KB: You’re also working on a few new projects: can you tell me about them?

MC: Too many projects, probably! As I mentioned earlier, I’m doing the Collected Works of Egbert Martin; I’m also editing the Cambridge Companion to Romanticism and Race, which should come out in 2024. It’s a collection of fourteen essays, each of which approaches the question of romanticism and race from a different angle. I’m also working more gradually on a follow-up to Brown Romantics called Browntology. This monograph takes a closer look at the emergence of “brownness” as a racial category in the eighteenth and nineteenth centuries, and considers the usefulness of the term for radical politics in the twentieth and twenty-first centuries. Some of the writers central to this book are Johann Friedrich Blumenbach, David Hume, and Immanuel Kant (in the earlier centuries) and W.E.B. Du Bois, Walter Rodney, and José Esteban Muñoz (in the later centuries).

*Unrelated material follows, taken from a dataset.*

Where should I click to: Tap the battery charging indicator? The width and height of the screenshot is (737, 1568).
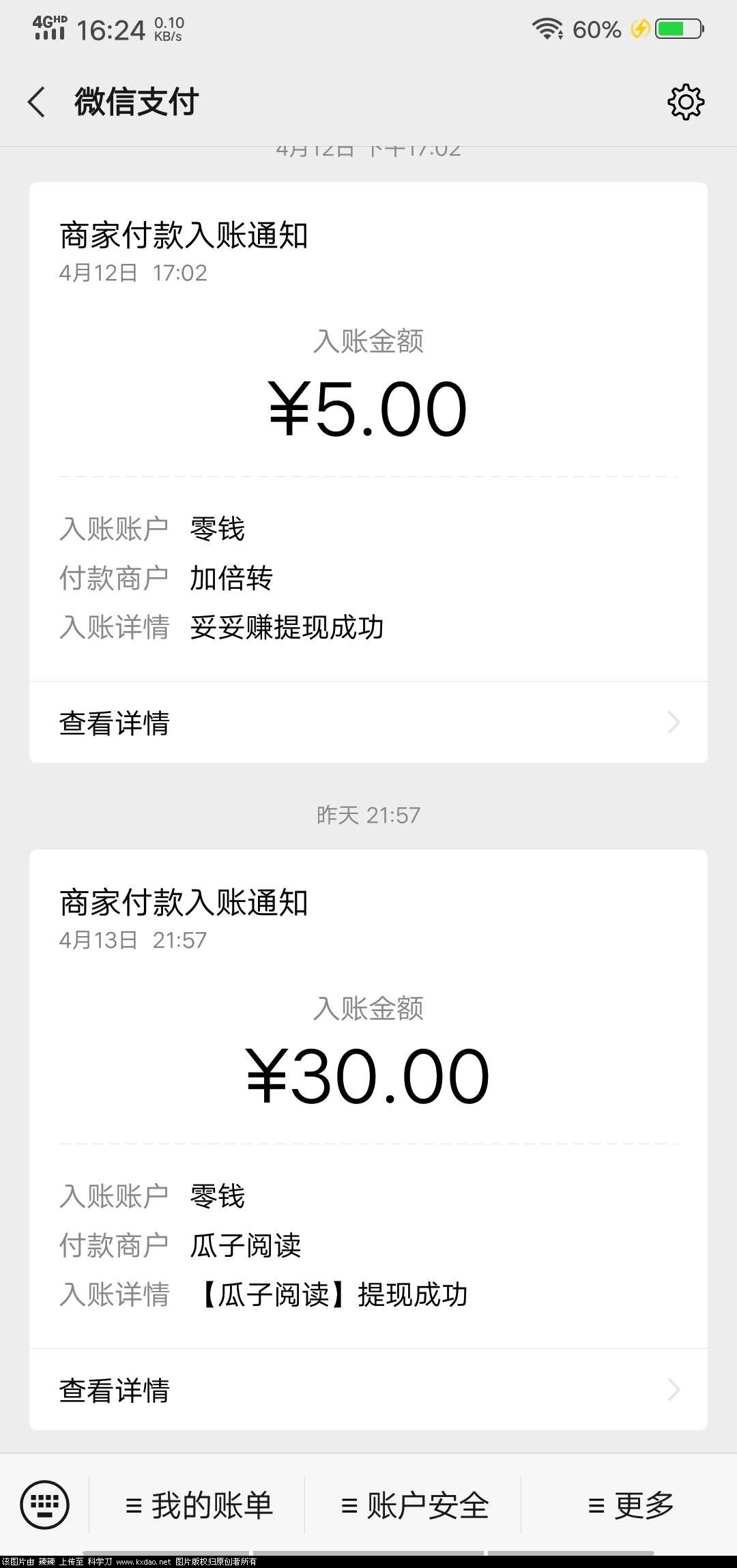point(679,29)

KB: What goes into editing an author’s collected works? What does that process entail?

MC: Well, it’s been a long process, in this case. It started when I discovered a number of uncollected poems by Martin in nineteenth-century Guyanese periodicals held at the British Library. After that, I traveled on a Fulbright Fellowship to Georgetown, Guyana, to track down other primary materials at the National Archives and University of Guyana Library. During that period, there was a lot of squinting at documents and transcribing materials, and while in Guyana I also did a bit of detective work to find out more about Martin’s life, since the biographical details we have are a bit sketchy.

One of the most exciting moments was finding the site of his burial in Le Repentir Cemetery (New General Division, Space 30, Grave 108). It was what they call a “mud grave,” meaning, because no tombstone existed, it would be resold after ten years and another body would be buried with him. I don’t know how many times the site was resold or how many bodies are buried at that site, but there’s still no grave marker there today.

Upon returning to the U.S., I began comparing versions of poems that had appeared in local newspapers and were later collected in Martin’s two volumes of poetry. I started annotating each piece, noting important changes and providing glosses for words that might be unfamiliar readers—and I’m still in that process now. He wrote almost three hundred poems and several short stories and essays, all of which I’m including in my volume. My hope is that, at the end of this, scholars will have a definitive edition to work with, and I also think of the book as the grave marker never erected at Le Repentir.

Manu Samriti Chander is an Associate Professor of English at Rutgers University Newark, and the author of Brown Romantics: Poetry and Nationalism in the Global Nineteenth Century, published by Bucknell UP in 2017. His second book, Browntology is under contract with SUNY Press, and he is also the editor of two forthcoming works, an multi-author collection entitled the Cambridge Companion to Romanticism and Race (Cambridge UP, 2024), and the Collected Works of Egbert Martin (Oxford UP). He is the co-editor, with Tricia A. Matthew, of the Race in Nineteenth-Century Literature and Culture book series at Oxford University Press.

Katarzyna Bartoszyńska is an Assistant Professor in the Department of Literatures in English and the Program of Women’s, Gender, and Sexuality Studies at Ithaca College. She is the author of Estranging the Novel: Poland, Ireland, and Theories of World Literature (Johns Hopkins University Press: 2021). She is also a translator, most recently, of Zygmunt Bauman’s Culture and Art, and Sketches in the Theory of Culture (Polity, 2021: 2018).